** Begin **

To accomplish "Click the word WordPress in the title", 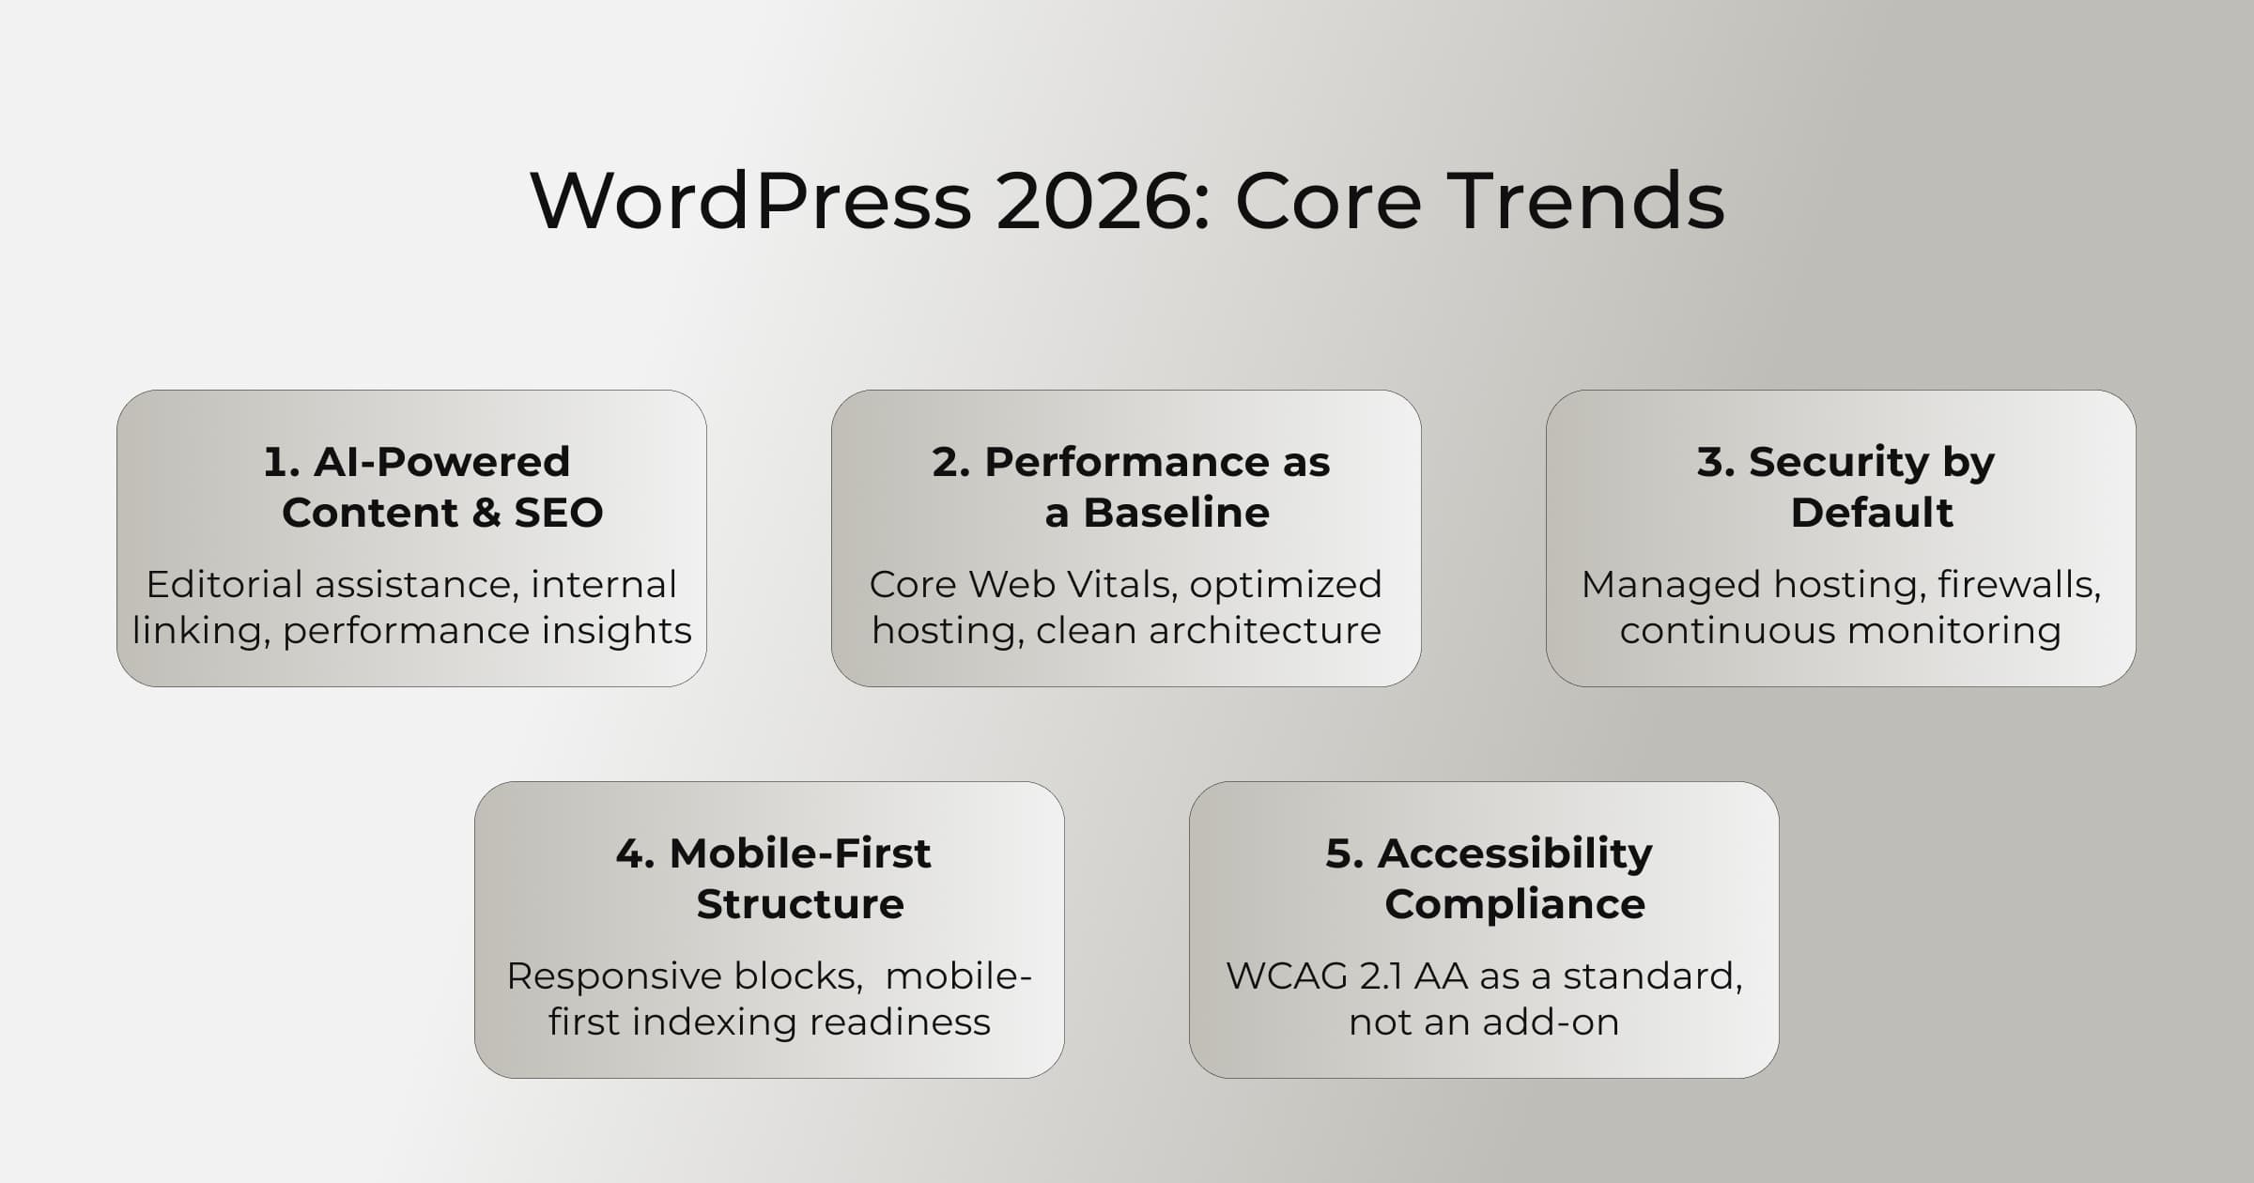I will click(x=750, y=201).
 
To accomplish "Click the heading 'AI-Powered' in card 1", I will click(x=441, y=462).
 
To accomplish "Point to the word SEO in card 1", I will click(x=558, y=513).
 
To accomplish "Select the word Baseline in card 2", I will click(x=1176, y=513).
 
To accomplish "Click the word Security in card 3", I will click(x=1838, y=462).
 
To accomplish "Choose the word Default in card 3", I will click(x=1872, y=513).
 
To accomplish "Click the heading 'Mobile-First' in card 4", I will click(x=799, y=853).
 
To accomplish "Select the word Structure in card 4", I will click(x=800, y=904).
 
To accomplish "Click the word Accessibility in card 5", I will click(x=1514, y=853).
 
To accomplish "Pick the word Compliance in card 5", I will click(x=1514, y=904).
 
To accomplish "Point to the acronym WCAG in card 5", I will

** End **

GOAL
Find each line in the records above that contains the word "heading", and copy those lines out in full.

COMPLETE RESPONSE
To accomplish "Click the heading 'AI-Powered' in card 1", I will click(x=441, y=462).
To accomplish "Click the heading 'Mobile-First' in card 4", I will click(x=799, y=853).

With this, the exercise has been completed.